12 Eylül'de darbe olduğu zaman, Havas Yayınları'nın sahibiydim ve Süreç adlı bir siyasi kültür dergisi çıkarıyordum. Süreç'in 20 Ağustos 1981 tarihli yedinci sayısıydı, işte o günlerde P2 Mason Locası skandalı, Avrupa'da tam anlamıyla patlamış... Ben de 'Devlet ve Masonlar' diye bir yazı dizisine başlamışım...
Hayır canım, yazı aslında Fransız ve dünya Masonluğunu inceliyor. Tabii o günlerde sıkıyönetim var. Nereden haber almışlarsa dergi daha piyasaya çıkamadan, baskı aşamasındayken toplatıldı. Birkaç tane örnek dergi kurtarabildim içlerinden, gerisi SEKA'ya gönderilip kesekağıdı yapıldı.

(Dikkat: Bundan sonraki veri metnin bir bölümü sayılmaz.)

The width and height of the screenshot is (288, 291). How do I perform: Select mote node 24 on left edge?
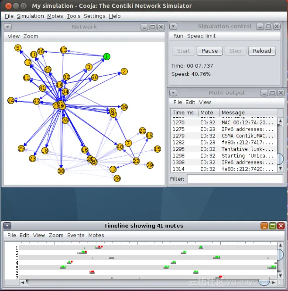(x=11, y=101)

Dergi üç ayda bir çıkıyordu zaten. Bir sonraki sayısında bu kez 'Devlet ve Masonlar' dizisinin ikinci bölümünü yayınladım. Bu kez bayilerden toplatıldı, onun da tek bir sayısını kurtarabildim... Şimdi, dizide neler yazıldığını soracaksın biliyorum ama önce o günlerde yaşanan bazı olayları anlatayım. İkinci sayı toplatıldıktan hemen sonra çok sevdiğim bir büyüğüm vardı, o geldi yayınevine; Büyükelçi Settar İlksel... "Neden Masonlar'la ilgili yazılar yayınladığımı, amacımın ne olduğunu" sordu. "Amacım ne olacak" dedim, "Zaten Türkiye ile ilgili bir yayın yapmıyorum ki!" Aramızda tatsız bir konuşma geçti anlayacağın.
Biliyorsun ki bu işler o kadar basit değil. Büyükelçi Settar beyin bana gelmesinden iki gün sonra telefonda bir albay. Ne dedi biliyor musun; "Dergiyi ve yayın evini hemen kapatın, bütün kitapları da imha edin..."
Yıllar sonra ben de aynı şeyleri yazdım zaten... Ama o gün çok sinirlenmiştim. "Dergiyi kapatmam için bana mahkeme kararı getirmeniz lazım" filan dedim telefondaki albaya. Yüzüme kapattı telefonu adam. Ertesi sabah yayınevine ani bir baskın yaptılar, bütün kitaplar, dergiler gasp edildi...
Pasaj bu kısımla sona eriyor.